Medições feitas pela equipe de Park revelaram que Vesta se encaixa na segunda possibilidade, apontando para uma distribuição de massa mais homogênea e um núcleo denso muito pequeno, ou mesmo ausente. A descoberta desafia teorias anteriores sobre a formação de Vesta .
A gravidade geralmente faz com que elementos mais pesados afundem em direção ao centro de um corpo planetário ao longo do tempo, como aconteceu, por exemplo, com o núcleo de ferro líquido da Terra. A estrutura mais homogênea de Vesta pode indicar que ela nunca formou camadas distintas ou que foi formada a partir de fragmentos de outro corpo planetário após um impacto massivo.

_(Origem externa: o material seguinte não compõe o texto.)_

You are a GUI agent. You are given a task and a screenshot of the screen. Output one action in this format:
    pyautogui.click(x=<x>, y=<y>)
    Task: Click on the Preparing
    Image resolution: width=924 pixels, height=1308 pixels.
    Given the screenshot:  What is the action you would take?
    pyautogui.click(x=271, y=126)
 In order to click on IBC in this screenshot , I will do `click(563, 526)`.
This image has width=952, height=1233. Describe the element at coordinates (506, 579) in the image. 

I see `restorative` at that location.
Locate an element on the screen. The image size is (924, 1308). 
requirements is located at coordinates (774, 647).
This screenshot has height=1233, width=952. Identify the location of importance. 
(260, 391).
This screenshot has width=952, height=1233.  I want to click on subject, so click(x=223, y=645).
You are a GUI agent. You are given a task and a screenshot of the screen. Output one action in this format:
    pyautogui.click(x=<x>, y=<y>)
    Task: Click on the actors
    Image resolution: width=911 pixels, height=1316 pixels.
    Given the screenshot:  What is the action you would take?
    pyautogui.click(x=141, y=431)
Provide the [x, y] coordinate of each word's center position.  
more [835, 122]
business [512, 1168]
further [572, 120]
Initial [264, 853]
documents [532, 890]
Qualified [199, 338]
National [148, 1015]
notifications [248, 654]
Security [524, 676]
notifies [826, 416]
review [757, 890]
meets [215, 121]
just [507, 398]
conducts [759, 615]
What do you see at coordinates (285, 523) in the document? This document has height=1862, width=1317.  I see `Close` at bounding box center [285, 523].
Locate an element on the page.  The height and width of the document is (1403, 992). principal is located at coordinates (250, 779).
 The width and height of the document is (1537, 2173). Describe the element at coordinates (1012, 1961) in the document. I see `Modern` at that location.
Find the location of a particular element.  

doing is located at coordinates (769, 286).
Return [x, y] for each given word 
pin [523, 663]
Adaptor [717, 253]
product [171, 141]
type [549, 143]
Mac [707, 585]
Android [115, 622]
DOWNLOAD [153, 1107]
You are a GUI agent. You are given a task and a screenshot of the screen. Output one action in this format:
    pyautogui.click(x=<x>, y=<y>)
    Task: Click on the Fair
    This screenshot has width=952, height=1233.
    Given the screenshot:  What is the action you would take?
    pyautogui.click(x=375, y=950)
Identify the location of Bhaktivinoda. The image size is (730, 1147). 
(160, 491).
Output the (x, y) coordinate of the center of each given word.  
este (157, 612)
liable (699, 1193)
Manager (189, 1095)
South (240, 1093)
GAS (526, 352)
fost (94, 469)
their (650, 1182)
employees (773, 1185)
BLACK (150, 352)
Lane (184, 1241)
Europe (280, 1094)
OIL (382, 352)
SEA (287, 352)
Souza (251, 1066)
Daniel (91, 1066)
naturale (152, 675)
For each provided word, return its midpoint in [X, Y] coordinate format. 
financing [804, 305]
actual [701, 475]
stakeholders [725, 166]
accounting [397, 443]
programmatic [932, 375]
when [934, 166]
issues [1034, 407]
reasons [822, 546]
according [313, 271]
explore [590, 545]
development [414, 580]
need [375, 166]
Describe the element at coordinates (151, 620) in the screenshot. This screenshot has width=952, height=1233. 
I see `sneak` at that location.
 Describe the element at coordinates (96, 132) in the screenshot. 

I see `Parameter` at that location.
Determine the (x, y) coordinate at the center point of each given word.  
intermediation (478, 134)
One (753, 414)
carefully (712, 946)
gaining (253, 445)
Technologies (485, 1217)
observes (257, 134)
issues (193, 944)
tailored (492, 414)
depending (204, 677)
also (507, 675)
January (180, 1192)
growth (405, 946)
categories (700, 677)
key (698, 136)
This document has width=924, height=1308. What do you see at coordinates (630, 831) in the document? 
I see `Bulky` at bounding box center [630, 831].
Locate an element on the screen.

É importante notar que essa abordagem de usar dados de gravidade para inferir a estrutura interna de corpos celestes não é exclusiva da Lua e de Vesta. Em 2016, o próprio Ryan Park aplicou a mesma técnica aos dados da missão Dawn para estudar Ceres, o planeta anão também localizado no cinturão de asteroides. Os resultados desse estudo sugeriram um interior parcialmente diferenciado para Ceres.
Mais recentemente, Park e sua equipe estenderam essa metodologia para Io, a lua vulcânica de Júpiter. Usando dados coletados pelas sondas espaciais Juno e Galileo da NASA durante seus sobrevoos em Júpiter e combinando-os com observações terrestres, os cientistas mediram mudanças sutis na gravidade de Io enquanto ela orbita Júpiter, um planeta enorme que exerce uma poderosa atração de maré. Suas descobertas revelaram que é improvável que Io tenha um oceano de magma global, uma hipótese que já havia sido considerada.
"Nossa técnica", diz Park, "não se limita a Io, Ceres, Vesta ou à Lua. Há muitas oportunidades no futuro para aplicá-la ao estudo do interior de corpos planetários intrigantes em todo o Sistema Solar.